View larger version (19K): [in this window] [in a new window]   Figure 1. Metabolism of [3H]compound B by intact aorta. Segments of rat aorta were incubated with [3H]compound B in culture medium for 24 hours, and lipids were extracted from segments and medium and separated by thin-layer chromatography. Data are presented as radioactivity corresponding to the steroid of interest as a fraction of radioactivity corresponding to all steroids. Blank denotes reaction without vascular tissue. Data were analyzed by one-way ANOVA with the Student-Newman-Keuls test for comparison of means.
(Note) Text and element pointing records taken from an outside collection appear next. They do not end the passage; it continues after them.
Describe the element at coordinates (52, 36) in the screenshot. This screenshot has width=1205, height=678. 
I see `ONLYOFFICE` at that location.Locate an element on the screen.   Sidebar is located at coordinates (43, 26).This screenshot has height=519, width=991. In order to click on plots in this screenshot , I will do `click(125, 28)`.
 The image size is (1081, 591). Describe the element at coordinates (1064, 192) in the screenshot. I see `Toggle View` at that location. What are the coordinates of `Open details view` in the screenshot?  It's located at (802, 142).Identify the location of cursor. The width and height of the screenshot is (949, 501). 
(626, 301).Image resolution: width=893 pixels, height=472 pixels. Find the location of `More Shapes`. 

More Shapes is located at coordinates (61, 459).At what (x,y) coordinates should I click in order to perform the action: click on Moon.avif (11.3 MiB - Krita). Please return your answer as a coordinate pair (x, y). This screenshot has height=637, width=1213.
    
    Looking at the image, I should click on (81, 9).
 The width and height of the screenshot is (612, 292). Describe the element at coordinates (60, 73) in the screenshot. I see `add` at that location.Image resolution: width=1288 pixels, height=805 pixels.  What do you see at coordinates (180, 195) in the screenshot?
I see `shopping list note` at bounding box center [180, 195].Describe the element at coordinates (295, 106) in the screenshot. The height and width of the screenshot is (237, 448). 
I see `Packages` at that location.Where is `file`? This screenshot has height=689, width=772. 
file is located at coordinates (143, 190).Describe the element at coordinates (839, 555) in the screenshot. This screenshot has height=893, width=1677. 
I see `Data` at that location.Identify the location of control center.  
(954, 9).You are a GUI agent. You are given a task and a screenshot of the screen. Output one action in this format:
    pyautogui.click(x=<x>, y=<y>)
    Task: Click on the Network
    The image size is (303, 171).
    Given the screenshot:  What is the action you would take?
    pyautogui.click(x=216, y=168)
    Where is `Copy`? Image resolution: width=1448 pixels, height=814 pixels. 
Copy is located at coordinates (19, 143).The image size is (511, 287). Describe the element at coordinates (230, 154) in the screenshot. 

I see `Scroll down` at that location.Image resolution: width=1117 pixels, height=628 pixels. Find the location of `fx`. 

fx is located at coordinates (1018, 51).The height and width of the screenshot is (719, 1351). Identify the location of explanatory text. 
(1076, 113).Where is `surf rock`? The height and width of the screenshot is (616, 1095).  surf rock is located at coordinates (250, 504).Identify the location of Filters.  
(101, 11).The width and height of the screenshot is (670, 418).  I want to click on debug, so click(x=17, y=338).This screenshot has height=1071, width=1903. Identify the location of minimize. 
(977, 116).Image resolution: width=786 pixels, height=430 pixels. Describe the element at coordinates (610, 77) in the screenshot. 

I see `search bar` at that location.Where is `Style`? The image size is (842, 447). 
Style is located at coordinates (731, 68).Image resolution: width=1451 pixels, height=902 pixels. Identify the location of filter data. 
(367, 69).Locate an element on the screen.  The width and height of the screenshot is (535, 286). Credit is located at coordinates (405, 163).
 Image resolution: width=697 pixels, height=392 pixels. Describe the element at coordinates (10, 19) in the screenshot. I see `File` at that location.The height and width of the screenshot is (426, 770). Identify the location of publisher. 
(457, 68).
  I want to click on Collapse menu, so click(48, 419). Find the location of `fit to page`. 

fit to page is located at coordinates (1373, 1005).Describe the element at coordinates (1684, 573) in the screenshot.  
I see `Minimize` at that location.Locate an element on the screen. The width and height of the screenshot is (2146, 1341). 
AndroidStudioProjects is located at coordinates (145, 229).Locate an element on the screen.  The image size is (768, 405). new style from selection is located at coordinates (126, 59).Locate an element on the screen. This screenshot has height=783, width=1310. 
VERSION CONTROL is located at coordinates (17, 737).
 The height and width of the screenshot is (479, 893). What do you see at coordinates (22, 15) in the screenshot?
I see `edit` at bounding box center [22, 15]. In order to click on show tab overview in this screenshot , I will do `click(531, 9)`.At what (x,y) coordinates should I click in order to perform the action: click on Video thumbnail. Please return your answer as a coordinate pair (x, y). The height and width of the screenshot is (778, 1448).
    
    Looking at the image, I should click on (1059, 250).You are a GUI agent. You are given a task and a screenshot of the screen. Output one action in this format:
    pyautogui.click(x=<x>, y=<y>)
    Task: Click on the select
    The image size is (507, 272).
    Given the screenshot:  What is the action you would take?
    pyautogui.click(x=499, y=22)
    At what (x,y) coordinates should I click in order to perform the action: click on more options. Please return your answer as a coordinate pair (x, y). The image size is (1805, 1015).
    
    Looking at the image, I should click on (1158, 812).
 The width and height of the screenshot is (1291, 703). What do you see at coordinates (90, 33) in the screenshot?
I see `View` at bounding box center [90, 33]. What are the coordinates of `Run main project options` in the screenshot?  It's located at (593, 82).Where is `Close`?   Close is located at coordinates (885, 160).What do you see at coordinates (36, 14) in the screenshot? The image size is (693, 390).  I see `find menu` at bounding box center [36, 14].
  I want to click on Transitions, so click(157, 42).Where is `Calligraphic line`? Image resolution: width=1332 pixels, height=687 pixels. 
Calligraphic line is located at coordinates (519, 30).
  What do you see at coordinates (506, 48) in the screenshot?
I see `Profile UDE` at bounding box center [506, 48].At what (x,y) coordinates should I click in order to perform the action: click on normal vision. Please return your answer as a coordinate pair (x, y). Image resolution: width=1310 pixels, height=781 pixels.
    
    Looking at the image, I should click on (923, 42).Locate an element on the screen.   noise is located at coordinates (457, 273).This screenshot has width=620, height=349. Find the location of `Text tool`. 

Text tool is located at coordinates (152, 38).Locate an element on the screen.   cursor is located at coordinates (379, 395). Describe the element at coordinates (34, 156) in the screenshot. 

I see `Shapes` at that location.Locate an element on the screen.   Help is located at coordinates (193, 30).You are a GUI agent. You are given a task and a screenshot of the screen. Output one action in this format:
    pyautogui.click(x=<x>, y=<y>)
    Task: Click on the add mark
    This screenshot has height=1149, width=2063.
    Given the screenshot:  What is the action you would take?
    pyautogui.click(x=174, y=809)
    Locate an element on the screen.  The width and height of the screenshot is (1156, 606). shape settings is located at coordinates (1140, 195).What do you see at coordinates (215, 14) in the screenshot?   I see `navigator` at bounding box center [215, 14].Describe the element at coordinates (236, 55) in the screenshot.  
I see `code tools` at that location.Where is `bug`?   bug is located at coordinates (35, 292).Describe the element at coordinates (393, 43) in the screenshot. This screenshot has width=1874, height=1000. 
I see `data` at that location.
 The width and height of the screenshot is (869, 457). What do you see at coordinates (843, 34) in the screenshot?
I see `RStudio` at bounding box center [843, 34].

B indicates compound B; A, compound A; Al, aldosterone; and 6ß, 6ß-hydroxycorticosterone (n=4-8). *Difference (P<.05) from blank for compound B. **Difference (P<.05) from blank for compound A.

Additional studies were performed in cultured VSMCs to determine if compound B can be converted to compound A and vice versa. Incubation with compound B resulted in moderate (10%) conversion to compound A after 24 hours, whereas incubation with compound A resulted in significantly more conversion (>60%) to compound B after 24 hours (Fig 2). The 11ßOHSD inhibitor carbenoxolone completely blocked conversion in both directions.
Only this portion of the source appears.